>> Begin Document

|A stepping stone made from beautiful rocks collected from rivers and lakeshores on the south island of New Zealand|
|My stepping stone workshop in Glenorchy, New Zealand|
|Gold and Black alternating bands of Mexican Beach Pebbles in Los Angeles|
|Reed College ? Mosaic|
What I do now is tell people that if they want to try to build a pebble mosaic that they should start with a simple stepping stone. I have built a number of them for a project as part of a trade I am doing with a man who is slowly fabricating wonderful steel structures for my garden. I made 26 18x18" square mosaics for his garden in a simple box made of 2x4's and a square sheet of plywood screwed together with a cordless drill and 2 1/2 inch long screws. The box has two longer pieces of 2x4 on two sides so that I can unscrew the box and tap the boards free after the step stone has cured, which takes about two or three days. I use a framing square to make sure the angles are 90 degrees, and drill shorter screws through the 2x4's in to the plywood to give it rigidity. If you want rounded corners or curves in your shape, I like to use the rolled flexible lawn edging that is normally used between grass and planting beds. This can be used inside the wood form with some blocking if you need it to maintain the desired shape.
|Wood form, lawn edging and beach rock mosaic|
|Bagged Pebbles at a stone yard in Seattle|
|Montana Rainbow Mix Pebbles|
|Carnaval Mosaic Panels|
An 18x18 inch mosaic that is 3 1/2 inches thick is very heavy and takes two people to move. I like to insert two pieces of 3/8th or 1/2 inch rebar in to the mortar for reinforcement because it sucks when a stepping stone you spent so much time on breaks when you take it out of the form. You can get these already cut at Home Depot, or cut them to length with a hack saw. It takes about 1 and 1/3 80 pound bags of Type S Mortar to fill a box of this size. One bag should work on a 14 x 14 inch step stone and it will be easier to move when it is done. Adjust the quantity if you use 60 pound bags. Do not use concrete mix! It dries out very fast and the stones wont stick. It has to be mortar, which is usually used to set stone or lay bricks. You will need another pieces of plywood a little bigger than the form to lay on top and step on to flatten the work once it is done. The tools needed are pretty low tech.

>> End Document
>> Begin Given data

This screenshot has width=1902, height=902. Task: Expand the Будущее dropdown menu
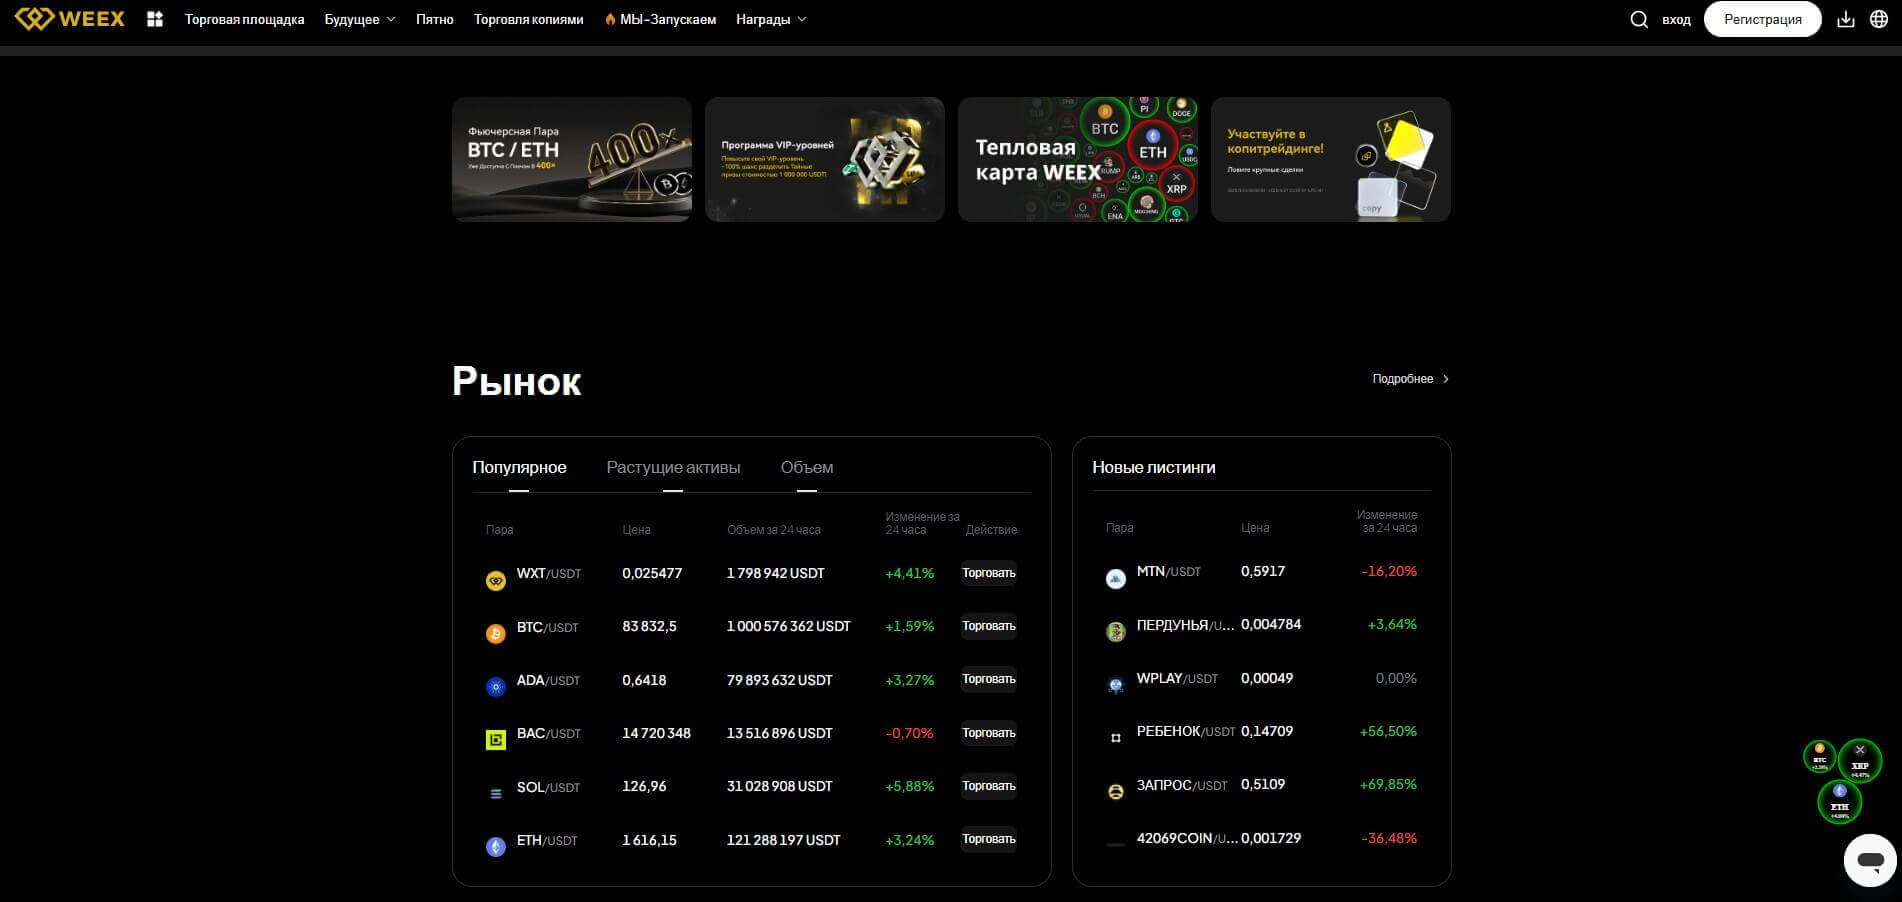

>> End Given data

Exercise set:
a) Using the pebble mosaic text, explain in one to three sentences why the stepping stones are filled with mortar rather than concrete mix.
b) Answer these questions from the pebble mosaic text, one answer per line, marked the same way:
(i) How many 18x18" square mosaics were made for the garden of the man building steel structures?
(ii) How long does a stepping stone take to cure before the box can be unscrewed?
(iii) About how many 80-pound bags of Type S Mortar does it take to fill an 18x18 inch box?
c) Continue the pebble mosaic text after its final sentence, keeping its voice and subject.

Set of answers:
a) Concrete mix dries out very fast, so the stones won't stick. Mortar, which is usually used to set stone or lay bricks, is needed instead.

b)
(i) 26
(ii) About two or three days
(iii) About 1 and 1/3 bags

c)
|Mixing Mortar in a wheel barrow with a hoe|
|A form in place made of flexible lawn edging supported by large 10 inch nails at regular intervals. The base is compacted crushed gravel|
|Mocking up a potential mosaic design with assorted stones collected from Puget Sound beaches|
|Finishing a stepstone at the O'Byrne Garden in|
The pebbles should be fit tightly together, considering their composition and placement. If I am doing a design with lines, I will set up the lines first after I have done the border, and then fill in the outlined spaces with carefully selected stones. On a cool day you can work for as much as 45 minutes before the mortar is too dry to work with. A 5 gallon bucket with some water in it is great for wetting individual stones and for rinsing your gloves if they get covered with mortar.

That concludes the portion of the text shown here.